Anton Kikaš (also known as Tony, born in 1941 in Bijakovići, Bosnia-Hercegovina) is a Croatian-Canadian business man who was arrested for arms smuggling by Yugoslav authorities on 31 August 1991 during the Croatian war of independence and subsequently released in an exchange on 25 November 1991.

Early life
Kikaš was born in 1941 to ethnic Croatian parents in Bijakovići in Hercegovina, and spent his early life in Kakanj and Sarajevo. After graduating from the Faculty of Geodesy, University of Zagreb, he subsequently emigrated to Canada in 1968. In Canada he became active in the Croat community there, and in 1987 was involved in the establishment of the department of Croatian language and literature at the University of Waterloo.

Kikaš was also involved in business in Morocco, Trinidad, and Saudi Arabia, and had arranged football matches in Los Angeles.

Croatian war of independence
In 1990 Kikaš was told by Alija Izetbegović during a visit by Izetbegović to Toronto that "The sooner you Croats understand, the better it will be for you, that we Muslims have never been and will never be a part of the Croatian people." When Franjo Tuđman visited Toronto in September 1991, he passed this message on to him.

At the beginning of the Croatian war of independence he raised money from the Croatian émigré community in Canada and, with the agreement of the Croatian Ministry of the Interior, used it to purchase arms in South Africa. As Croatia was then under an arms embargo, the only in which arms could be shipped to Croatia was through illegal smuggling. He hired a Uganda Airlines Boeing 707 to ship these arms, with the plan that they would file a flight-plan to fly to Trieste, Italy and then attempt to land and unload the plane's cargo of small-arms and anti-armour weapons in Ljubljana, capital of Slovenia, which at this point had already effectively achieved de facto (but not de jure) independence from Yugoslavia after the Ten Day war. From Slovenia the arms were to be shipped to the Croatian police and National Guard. The shipment was valued at $1 million, weighed 18 tonnes, and included Singaporean SAR 80 assault rifles and ammunition. Kikaš was the only passenger on the flight, which had a crew of six.

As they approached their destination, the pilot of the aeroplane mistakenly informed Yugoslav air controllers that they were bound for Ljubljana, not Trieste. Suspicious, and since the aircraft was now headed for what was officially Yugoslav airspace, the Yugoslav authorities scrambled two Yugoslav airforce MiG 21 jets to intercept Kikaš's 707 and forced it to land at Zagreb airport.

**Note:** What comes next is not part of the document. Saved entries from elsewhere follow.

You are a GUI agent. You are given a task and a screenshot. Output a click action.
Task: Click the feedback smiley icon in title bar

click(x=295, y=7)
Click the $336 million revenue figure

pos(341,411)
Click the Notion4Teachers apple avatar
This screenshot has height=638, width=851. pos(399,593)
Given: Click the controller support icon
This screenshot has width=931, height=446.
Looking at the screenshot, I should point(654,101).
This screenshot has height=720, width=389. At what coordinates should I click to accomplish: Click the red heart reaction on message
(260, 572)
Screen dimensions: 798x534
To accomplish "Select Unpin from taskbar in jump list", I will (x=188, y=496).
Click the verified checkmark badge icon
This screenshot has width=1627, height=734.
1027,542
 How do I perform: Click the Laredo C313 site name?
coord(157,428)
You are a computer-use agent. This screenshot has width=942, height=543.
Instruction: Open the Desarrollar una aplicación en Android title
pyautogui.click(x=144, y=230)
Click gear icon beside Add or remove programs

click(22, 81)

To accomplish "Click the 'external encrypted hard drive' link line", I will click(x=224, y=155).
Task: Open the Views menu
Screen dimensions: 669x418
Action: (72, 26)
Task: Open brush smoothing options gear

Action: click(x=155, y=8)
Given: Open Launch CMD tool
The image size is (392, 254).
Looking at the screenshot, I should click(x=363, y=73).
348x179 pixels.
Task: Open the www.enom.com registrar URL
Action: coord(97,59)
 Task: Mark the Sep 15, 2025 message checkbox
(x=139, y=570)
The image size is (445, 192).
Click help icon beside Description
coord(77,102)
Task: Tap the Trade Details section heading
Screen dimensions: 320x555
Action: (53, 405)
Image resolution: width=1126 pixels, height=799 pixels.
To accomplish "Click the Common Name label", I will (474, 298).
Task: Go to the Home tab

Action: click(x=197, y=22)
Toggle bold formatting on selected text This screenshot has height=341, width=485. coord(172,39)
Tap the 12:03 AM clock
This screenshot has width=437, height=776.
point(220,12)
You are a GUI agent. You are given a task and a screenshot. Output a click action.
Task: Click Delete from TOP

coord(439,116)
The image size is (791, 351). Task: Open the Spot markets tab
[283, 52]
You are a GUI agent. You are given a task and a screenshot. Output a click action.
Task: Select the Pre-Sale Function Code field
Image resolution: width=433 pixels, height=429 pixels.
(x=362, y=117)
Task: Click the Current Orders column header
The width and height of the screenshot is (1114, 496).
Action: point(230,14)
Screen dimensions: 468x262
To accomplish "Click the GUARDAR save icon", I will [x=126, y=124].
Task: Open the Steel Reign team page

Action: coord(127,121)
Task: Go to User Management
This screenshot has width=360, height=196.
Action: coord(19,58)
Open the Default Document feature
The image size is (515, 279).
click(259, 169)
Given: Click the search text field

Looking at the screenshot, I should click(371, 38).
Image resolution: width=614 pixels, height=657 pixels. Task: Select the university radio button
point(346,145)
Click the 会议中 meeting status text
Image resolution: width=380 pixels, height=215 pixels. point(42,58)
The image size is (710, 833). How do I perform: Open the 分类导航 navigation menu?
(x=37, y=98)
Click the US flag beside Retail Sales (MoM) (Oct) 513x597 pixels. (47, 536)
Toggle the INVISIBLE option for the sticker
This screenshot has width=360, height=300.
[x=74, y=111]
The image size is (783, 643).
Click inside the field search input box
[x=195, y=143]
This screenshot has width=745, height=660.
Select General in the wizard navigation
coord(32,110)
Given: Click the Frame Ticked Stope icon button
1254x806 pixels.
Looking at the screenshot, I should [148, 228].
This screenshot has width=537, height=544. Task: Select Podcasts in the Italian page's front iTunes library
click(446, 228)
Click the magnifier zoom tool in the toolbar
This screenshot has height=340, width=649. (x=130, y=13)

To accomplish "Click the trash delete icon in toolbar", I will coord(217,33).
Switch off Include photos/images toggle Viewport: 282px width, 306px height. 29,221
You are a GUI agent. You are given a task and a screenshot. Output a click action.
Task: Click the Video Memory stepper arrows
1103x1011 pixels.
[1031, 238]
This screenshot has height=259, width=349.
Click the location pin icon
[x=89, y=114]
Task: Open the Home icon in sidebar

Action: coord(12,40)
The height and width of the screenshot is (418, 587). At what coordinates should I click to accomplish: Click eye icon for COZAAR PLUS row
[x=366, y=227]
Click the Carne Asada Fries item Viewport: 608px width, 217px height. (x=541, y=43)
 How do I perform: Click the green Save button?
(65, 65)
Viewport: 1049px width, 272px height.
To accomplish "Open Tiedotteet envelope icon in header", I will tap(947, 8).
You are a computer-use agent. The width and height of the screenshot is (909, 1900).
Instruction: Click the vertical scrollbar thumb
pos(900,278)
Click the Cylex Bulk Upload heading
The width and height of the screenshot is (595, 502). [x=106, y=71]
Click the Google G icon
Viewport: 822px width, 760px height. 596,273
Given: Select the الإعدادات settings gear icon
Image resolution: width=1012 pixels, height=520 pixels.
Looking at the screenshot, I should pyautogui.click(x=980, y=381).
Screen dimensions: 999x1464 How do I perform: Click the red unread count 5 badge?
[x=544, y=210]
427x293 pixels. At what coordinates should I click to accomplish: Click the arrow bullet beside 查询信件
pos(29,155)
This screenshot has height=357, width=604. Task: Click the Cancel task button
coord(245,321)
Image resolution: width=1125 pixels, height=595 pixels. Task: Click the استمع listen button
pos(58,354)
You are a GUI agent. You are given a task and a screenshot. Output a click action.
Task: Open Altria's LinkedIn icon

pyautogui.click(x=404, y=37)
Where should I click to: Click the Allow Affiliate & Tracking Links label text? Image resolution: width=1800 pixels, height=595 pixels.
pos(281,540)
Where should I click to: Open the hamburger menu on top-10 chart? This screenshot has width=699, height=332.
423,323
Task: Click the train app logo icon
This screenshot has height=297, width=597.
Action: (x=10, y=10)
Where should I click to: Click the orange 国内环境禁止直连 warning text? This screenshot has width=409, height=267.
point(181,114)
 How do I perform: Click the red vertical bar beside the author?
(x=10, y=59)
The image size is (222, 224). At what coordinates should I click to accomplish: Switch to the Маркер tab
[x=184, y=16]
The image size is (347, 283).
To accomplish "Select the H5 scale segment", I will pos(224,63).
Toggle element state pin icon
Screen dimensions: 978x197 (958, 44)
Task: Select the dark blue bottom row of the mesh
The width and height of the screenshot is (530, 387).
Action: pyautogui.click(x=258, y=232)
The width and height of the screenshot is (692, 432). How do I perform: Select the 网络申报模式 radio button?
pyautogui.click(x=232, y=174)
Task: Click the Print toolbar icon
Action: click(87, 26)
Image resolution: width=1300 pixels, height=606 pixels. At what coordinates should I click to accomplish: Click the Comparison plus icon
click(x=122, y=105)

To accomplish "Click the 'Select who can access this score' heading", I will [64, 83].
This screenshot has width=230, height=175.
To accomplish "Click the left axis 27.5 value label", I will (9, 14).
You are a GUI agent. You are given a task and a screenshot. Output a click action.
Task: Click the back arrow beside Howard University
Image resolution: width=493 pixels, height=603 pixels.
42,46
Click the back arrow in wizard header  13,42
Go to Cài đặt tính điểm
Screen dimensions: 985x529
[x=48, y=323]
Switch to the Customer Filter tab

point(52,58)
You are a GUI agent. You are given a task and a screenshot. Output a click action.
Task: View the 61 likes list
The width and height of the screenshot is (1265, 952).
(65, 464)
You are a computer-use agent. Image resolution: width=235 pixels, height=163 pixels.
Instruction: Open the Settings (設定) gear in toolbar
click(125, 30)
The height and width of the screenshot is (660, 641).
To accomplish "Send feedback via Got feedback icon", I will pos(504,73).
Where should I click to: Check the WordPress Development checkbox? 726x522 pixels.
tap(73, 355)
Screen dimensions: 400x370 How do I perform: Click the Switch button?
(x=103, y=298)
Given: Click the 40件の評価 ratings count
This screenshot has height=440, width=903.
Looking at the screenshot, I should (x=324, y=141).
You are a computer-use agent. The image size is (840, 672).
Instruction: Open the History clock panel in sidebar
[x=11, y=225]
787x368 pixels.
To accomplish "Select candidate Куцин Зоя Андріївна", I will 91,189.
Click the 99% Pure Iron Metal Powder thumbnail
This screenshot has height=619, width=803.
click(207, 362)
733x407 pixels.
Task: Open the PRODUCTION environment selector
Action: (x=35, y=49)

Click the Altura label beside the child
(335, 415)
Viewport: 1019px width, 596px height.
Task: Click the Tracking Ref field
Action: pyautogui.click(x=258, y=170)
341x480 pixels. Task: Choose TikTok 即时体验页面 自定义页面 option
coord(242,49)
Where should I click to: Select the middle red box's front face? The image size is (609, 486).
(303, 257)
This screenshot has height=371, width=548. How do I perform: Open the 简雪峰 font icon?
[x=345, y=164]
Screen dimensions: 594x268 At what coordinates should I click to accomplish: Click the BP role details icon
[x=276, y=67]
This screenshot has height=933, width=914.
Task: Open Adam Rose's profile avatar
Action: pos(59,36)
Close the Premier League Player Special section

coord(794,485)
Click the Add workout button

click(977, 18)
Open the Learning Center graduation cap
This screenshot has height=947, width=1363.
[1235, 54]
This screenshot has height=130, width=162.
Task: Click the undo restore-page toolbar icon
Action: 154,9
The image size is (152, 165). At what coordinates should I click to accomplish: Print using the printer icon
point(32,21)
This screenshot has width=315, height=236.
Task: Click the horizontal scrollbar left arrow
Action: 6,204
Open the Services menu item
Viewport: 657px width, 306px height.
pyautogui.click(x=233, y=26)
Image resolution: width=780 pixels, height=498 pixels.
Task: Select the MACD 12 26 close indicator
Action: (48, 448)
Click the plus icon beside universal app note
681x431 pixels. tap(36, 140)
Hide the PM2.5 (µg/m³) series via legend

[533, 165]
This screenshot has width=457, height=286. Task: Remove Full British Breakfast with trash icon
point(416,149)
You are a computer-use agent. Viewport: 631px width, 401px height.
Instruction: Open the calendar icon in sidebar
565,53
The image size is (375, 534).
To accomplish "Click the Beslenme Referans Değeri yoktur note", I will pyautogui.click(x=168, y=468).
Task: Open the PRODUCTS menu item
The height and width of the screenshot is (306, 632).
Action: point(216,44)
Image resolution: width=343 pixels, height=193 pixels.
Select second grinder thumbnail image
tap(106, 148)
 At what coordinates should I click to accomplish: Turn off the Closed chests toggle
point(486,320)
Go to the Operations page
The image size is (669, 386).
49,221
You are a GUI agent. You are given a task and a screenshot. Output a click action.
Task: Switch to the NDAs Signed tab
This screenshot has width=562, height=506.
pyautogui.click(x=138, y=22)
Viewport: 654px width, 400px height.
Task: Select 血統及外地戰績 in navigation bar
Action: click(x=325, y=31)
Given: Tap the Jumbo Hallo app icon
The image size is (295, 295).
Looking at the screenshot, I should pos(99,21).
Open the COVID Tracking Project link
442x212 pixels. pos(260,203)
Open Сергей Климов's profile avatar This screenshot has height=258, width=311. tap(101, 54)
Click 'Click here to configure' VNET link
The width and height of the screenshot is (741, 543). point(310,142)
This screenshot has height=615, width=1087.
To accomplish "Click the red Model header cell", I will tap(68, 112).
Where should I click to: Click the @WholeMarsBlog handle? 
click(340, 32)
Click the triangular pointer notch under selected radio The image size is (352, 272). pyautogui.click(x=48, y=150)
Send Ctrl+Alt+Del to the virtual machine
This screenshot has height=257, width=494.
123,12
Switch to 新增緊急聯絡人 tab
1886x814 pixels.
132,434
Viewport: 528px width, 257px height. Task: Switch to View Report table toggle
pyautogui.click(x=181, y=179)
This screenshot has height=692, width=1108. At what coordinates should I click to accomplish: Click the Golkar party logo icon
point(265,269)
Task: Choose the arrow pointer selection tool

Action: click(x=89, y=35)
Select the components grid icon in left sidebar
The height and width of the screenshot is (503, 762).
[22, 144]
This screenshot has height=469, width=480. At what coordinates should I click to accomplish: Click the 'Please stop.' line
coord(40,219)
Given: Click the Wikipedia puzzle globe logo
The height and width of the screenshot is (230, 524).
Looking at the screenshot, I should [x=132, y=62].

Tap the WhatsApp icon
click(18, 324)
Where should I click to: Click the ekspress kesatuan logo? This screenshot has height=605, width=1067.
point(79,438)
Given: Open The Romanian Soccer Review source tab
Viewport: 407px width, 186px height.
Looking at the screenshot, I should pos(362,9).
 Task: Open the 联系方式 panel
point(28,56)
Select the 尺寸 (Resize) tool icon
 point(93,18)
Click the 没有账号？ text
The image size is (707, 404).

Zagreb airport was the scene of fighting between the JNA and the Croatian police and was only partly controlled by the JNA, though the JNA successfully seized control of the aircraft upon landing. Croatian forces had attacked the control tower and blocked roads in and out of the airport. The aircraft and its contents were seized by the Yugoslavs, and Kikaš was arrested and sent to a military prison in Belgrade for interrogation after receiving a beating at the airport. After three months in prison, on 25 November 1991, Kikaš was exchanged in return for Milan Aksentijević, a Serb JNA officer captured by Croatian forces. In October 1991 Ugandan president Yoweri Museveni refused repatriation of the Uganda Airlines crew, calling them "mercenaries".

"Kikaš" the aeroplane

The Ugandan Airlines Boeing 707-328C, registration number 5X-UCM, named "Kikaš" by the Serbs, was subsequently used by them in military operations in both Croatia and Bosnia, beginning with their withdrawal from Zagreb airport under attack from the Croatian military (who they called "Zengas"). "Kikaš" was piloted out of Zagreb to Belgrade by JAT aircrew who had last flown a 707 ten years before and who flew into the airport aboard an Antonov transport and flew out aboard "Kikaš", directly over the Croatian "Zengas". "Kikaš" was subsequently used during the evacuation of the families of JNA personnel and other civilians from Bihać and Sarajevo, as well as the transport of military equipment, and was piloted by Stevan Popov.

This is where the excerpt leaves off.